The affair is what triggers George's desire to kill Katie, which is what prompts him to go do the illegal "virtual" cathartic murder of the Katie marionette.

When he sees the Katie marionette, he is so awed with her beauty that he can't bring himself to kill her. Instead, he wants to run away with her. But the Katie marionette knows this cannot happen. The virtual murder of marionette-duplicates is already illegal, and instances where people have tried to run away with the marionette-duplicate have resulted in insanity.

When the marionette-duplicate realizes George is not going to kill her, she begins to egg him on with references to: (1) his significantly senior years compared to her, (2) the subject of the affair, Leonard. She begins taunting him with these two. He pulls the gun, but not the trigger. When she begins reciting the words of the Song of Solomon, he then kills her. He can't handle the "mocking" of their formerly true love and it's loss in the affair.

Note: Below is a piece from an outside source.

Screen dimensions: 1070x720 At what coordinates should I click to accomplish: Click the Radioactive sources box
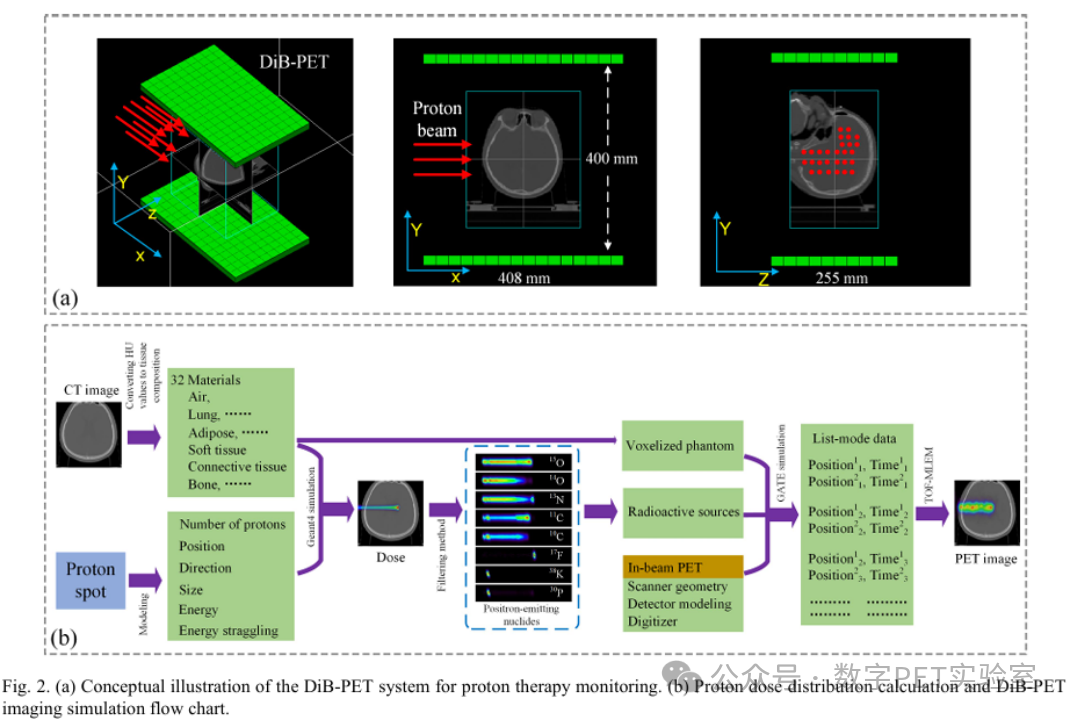tap(683, 512)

"Somthing began to stir in him. His face grew pale. He knew what was happening. The hidden anger and revulsion and hatred in him were sending out faint pulses of tought. And the delicate telepathic web in her wondrous head was receiving the death impulse. The marionette. The invisible strings. He himself manipulating her body."

She picked up, telepathically, the significance of the Song of Solomon passages. When she begins to recite those, he shoots her.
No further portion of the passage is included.